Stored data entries
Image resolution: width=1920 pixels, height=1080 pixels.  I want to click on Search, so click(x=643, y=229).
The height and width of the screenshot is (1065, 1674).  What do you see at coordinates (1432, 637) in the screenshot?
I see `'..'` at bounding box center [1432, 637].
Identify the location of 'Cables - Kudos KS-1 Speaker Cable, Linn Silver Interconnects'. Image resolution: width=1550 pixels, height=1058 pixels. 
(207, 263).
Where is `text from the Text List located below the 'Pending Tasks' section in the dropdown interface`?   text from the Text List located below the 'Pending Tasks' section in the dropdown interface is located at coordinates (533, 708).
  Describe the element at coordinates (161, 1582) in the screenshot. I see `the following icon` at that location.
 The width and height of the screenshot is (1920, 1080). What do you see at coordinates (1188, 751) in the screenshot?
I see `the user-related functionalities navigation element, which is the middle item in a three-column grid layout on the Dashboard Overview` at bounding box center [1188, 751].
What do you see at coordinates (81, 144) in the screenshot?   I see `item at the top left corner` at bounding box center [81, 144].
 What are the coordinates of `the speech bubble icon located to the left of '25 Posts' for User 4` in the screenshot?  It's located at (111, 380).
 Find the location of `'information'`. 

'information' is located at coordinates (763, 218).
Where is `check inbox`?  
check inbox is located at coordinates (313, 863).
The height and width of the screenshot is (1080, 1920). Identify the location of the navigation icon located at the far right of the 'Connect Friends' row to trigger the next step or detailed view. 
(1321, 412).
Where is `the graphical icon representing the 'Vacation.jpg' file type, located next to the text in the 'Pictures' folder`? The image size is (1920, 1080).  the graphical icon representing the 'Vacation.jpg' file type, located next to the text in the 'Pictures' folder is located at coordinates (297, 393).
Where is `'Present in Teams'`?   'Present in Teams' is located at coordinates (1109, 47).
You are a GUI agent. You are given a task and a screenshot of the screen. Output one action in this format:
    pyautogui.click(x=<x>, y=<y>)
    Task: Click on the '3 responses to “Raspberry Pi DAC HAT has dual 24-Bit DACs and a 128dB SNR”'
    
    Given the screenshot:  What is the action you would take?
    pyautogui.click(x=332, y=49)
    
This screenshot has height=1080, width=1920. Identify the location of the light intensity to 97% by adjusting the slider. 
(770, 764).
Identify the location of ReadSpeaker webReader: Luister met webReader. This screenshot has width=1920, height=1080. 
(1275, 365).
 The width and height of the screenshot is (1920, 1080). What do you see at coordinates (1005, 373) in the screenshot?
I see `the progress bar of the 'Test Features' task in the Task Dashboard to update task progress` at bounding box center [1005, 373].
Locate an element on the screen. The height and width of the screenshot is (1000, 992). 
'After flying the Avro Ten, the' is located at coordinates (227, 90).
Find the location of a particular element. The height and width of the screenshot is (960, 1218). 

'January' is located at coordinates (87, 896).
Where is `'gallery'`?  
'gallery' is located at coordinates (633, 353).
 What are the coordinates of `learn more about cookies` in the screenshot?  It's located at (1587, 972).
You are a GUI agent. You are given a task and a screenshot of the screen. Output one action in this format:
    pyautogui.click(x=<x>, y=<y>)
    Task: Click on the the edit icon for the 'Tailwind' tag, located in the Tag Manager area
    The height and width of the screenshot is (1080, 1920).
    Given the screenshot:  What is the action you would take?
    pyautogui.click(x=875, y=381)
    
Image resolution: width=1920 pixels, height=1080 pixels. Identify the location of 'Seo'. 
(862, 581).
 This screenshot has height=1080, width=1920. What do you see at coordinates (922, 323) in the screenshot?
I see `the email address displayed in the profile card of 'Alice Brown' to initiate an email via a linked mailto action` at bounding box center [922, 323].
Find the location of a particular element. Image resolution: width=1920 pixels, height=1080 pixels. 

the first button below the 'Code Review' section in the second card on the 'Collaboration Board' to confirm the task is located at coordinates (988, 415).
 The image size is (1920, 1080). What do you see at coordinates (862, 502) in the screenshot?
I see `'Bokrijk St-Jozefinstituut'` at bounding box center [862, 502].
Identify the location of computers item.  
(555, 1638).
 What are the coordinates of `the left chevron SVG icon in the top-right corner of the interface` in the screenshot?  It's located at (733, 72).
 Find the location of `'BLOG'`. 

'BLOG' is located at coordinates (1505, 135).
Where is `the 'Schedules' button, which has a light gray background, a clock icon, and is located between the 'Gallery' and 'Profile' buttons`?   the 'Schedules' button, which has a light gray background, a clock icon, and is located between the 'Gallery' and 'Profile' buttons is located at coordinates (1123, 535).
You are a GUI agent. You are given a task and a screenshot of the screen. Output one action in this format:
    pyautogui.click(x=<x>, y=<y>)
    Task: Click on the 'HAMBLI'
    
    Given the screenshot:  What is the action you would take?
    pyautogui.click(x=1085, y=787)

GOAL OF THE EXERCISE —
Could you turn all of the rows above into a numbered list, leaving out the blank lines?

ANSWER TO THIS PROBLEM —
1. Image resolution: width=1920 pixels, height=1080 pixels.  I want to click on Search, so click(x=643, y=229).
2. The height and width of the screenshot is (1065, 1674).  What do you see at coordinates (1432, 637) in the screenshot?
3. I see `'..'` at bounding box center [1432, 637].
4. Identify the location of 'Cables - Kudos KS-1 Speaker Cable, Linn Silver Interconnects'. Image resolution: width=1550 pixels, height=1058 pixels. 
5. (207, 263).
6. Where is `text from the Text List located below the 'Pending Tasks' section in the dropdown interface`?   text from the Text List located below the 'Pending Tasks' section in the dropdown interface is located at coordinates (533, 708).
7.   Describe the element at coordinates (161, 1582) in the screenshot. I see `the following icon` at that location.
8.  The width and height of the screenshot is (1920, 1080). What do you see at coordinates (1188, 751) in the screenshot?
9. I see `the user-related functionalities navigation element, which is the middle item in a three-column grid layout on the Dashboard Overview` at bounding box center [1188, 751].
10. What do you see at coordinates (81, 144) in the screenshot?   I see `item at the top left corner` at bounding box center [81, 144].
11.  What are the coordinates of `the speech bubble icon located to the left of '25 Posts' for User 4` in the screenshot?  It's located at (111, 380).
12.  Find the location of `'information'`. 
13. 'information' is located at coordinates (763, 218).
14. Where is `check inbox`?  
15. check inbox is located at coordinates (313, 863).
16. The height and width of the screenshot is (1080, 1920). Identify the location of the navigation icon located at the far right of the 'Connect Friends' row to trigger the next step or detailed view. 
17. (1321, 412).
18. Where is `the graphical icon representing the 'Vacation.jpg' file type, located next to the text in the 'Pictures' folder`? The image size is (1920, 1080).  the graphical icon representing the 'Vacation.jpg' file type, located next to the text in the 'Pictures' folder is located at coordinates (297, 393).
19. Where is `'Present in Teams'`?   'Present in Teams' is located at coordinates (1109, 47).
20. You are a GUI agent. You are given a task and a screenshot of the screen. Output one action in this format:
21.     pyautogui.click(x=<x>, y=<y>)
22.     Task: Click on the '3 responses to “Raspberry Pi DAC HAT has dual 24-Bit DACs and a 128dB SNR”'
23.     Given the screenshot:  What is the action you would take?
24.     pyautogui.click(x=332, y=49)
25. This screenshot has height=1080, width=1920. Identify the location of the light intensity to 97% by adjusting the slider. 
26. (770, 764).
27. Identify the location of ReadSpeaker webReader: Luister met webReader. This screenshot has width=1920, height=1080. 
28. (1275, 365).
29.  The width and height of the screenshot is (1920, 1080). What do you see at coordinates (1005, 373) in the screenshot?
30. I see `the progress bar of the 'Test Features' task in the Task Dashboard to update task progress` at bounding box center [1005, 373].
31. Locate an element on the screen. The height and width of the screenshot is (1000, 992). 
32. 'After flying the Avro Ten, the' is located at coordinates (227, 90).
33. Find the location of a particular element. The height and width of the screenshot is (960, 1218). 
34. 'January' is located at coordinates (87, 896).
35. Where is `'gallery'`?  
36. 'gallery' is located at coordinates (633, 353).
37.  What are the coordinates of `learn more about cookies` in the screenshot?  It's located at (1587, 972).
38. You are a GUI agent. You are given a task and a screenshot of the screen. Output one action in this format:
39.     pyautogui.click(x=<x>, y=<y>)
40.     Task: Click on the the edit icon for the 'Tailwind' tag, located in the Tag Manager area
41.     The height and width of the screenshot is (1080, 1920).
42.     Given the screenshot:  What is the action you would take?
43.     pyautogui.click(x=875, y=381)
44. Image resolution: width=1920 pixels, height=1080 pixels. Identify the location of 'Seo'. 
45. (862, 581).
46.  This screenshot has height=1080, width=1920. What do you see at coordinates (922, 323) in the screenshot?
47. I see `the email address displayed in the profile card of 'Alice Brown' to initiate an email via a linked mailto action` at bounding box center [922, 323].
48. Find the location of a particular element. Image resolution: width=1920 pixels, height=1080 pixels. 
49. the first button below the 'Code Review' section in the second card on the 'Collaboration Board' to confirm the task is located at coordinates (988, 415).
50.  The image size is (1920, 1080). What do you see at coordinates (862, 502) in the screenshot?
51. I see `'Bokrijk St-Jozefinstituut'` at bounding box center [862, 502].
52. Identify the location of computers item.  
53. (555, 1638).
54.  What are the coordinates of `the left chevron SVG icon in the top-right corner of the interface` in the screenshot?  It's located at (733, 72).
55.  Find the location of `'BLOG'`. 
56. 'BLOG' is located at coordinates (1505, 135).
57. Where is `the 'Schedules' button, which has a light gray background, a clock icon, and is located between the 'Gallery' and 'Profile' buttons`?   the 'Schedules' button, which has a light gray background, a clock icon, and is located between the 'Gallery' and 'Profile' buttons is located at coordinates (1123, 535).
58. You are a GUI agent. You are given a task and a screenshot of the screen. Output one action in this format:
59.     pyautogui.click(x=<x>, y=<y>)
60.     Task: Click on the 'HAMBLI'
61.     Given the screenshot:  What is the action you would take?
62.     pyautogui.click(x=1085, y=787)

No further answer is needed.